= EXERCISE DESCRIPTION =
Give an exact copy of the line that has "Viewport: 1456px width, 818px height." and of every line below it, through the last, with nothing else.

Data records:
>>

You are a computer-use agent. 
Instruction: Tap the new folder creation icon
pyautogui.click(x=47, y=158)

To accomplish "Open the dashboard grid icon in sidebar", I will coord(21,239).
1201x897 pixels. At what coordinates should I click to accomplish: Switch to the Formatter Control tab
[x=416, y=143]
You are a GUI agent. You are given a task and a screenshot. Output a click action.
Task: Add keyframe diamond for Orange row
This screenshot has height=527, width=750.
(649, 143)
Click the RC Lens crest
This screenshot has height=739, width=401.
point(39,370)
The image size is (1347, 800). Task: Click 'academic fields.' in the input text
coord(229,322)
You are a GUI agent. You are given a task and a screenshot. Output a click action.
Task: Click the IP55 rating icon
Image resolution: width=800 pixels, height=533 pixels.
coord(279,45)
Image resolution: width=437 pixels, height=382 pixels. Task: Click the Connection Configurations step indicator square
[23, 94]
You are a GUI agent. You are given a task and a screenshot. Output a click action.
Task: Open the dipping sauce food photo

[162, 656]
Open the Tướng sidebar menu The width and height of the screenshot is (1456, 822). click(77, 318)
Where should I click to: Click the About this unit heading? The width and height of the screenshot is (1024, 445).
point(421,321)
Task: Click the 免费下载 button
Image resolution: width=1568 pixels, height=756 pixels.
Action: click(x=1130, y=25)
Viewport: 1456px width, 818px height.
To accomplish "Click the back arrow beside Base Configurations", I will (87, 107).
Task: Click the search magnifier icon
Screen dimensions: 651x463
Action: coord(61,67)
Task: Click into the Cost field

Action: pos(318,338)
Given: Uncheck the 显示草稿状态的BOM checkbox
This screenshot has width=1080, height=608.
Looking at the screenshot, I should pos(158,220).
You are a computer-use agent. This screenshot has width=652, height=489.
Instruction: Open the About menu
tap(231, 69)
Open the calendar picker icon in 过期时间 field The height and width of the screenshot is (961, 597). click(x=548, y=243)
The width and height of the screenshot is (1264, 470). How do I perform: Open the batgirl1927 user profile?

<<

= RESPONSE =
Viewport: 1456px width, 818px height.
To accomplish "Click the back arrow beside Base Configurations", I will (87, 107).
Task: Click the search magnifier icon
Screen dimensions: 651x463
Action: coord(61,67)
Task: Click into the Cost field

Action: pos(318,338)
Given: Uncheck the 显示草稿状态的BOM checkbox
This screenshot has width=1080, height=608.
Looking at the screenshot, I should pos(158,220).
You are a computer-use agent. This screenshot has width=652, height=489.
Instruction: Open the About menu
tap(231, 69)
Open the calendar picker icon in 过期时间 field The height and width of the screenshot is (961, 597). click(x=548, y=243)
The width and height of the screenshot is (1264, 470). How do I perform: Open the batgirl1927 user profile?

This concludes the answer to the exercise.